Tüm güzelliklerin üzerinde toplandığı Hüseyncanımız

Hüseyin,
Tüm güzelliklerin üzerinde toplandığı bir canımızdı…
Yirmi beşinde dahi dünyayı anlayamayan gençliğin olduğu bir ortamda 15 yaşında kocaman adamların duruşuna sahipti…
Hem siması güzeldi,
Hem zekâsı güzel
Hem de ahlakı
Bir insanda, başka hangi vasıflar aranabilir ki?

Hüseyin, gelecekte umut beslediğimiz Hüseyinlerimizdendi.
O, canlarımızdan bir candı…
Daha onbeşinde bir çocuk için, bu sözler abartılı değil mi?
Hayır, vallahi o bu anlattıklarımızdan az değil, çok daha fazlasıydı.

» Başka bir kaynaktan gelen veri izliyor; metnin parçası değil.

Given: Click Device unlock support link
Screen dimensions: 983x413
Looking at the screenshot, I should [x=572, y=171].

Allah bize şunu demek istedi, muhtemelen.
Evet, siz Hüseyin’i seviyorsunuz, ancak ben sizden daha çok seviyorum.
Ve…
Hüseyin sınavı geçenlerdendi.
Siz kendi derdinize yanın…

Hani, dünya bir imtihan yurdu ve herkes imtihan olacak ya,
Hüseyin, imtihan sonucu erkenden belli olanlardandı…

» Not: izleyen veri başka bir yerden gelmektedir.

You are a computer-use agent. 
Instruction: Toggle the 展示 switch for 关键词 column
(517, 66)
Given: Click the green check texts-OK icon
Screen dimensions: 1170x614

Kalemi tutuşundan, masaya oturuşundan ya da en zor soruya cevap verişinden anlarız ya bezen öğrencinin imtihanı kazanacağını…
Hüseyin de o kazananlardandı.
Öyleyse, dünyada kalmasının bir anlamı olamazdı…
Tek ve en büyük tesellimiz budur, zira biz Hüseyincan’ı çok severdik.
O, canlarımızdan bir candı…
Evet, Hüseyin anne ve babasının çocuğuydu;
Ancak hepimizin evladıydı.
Hüseyin, bu davanın, bu halkın, bu ümmetin ve insanlığın umutlarından bir umuttu.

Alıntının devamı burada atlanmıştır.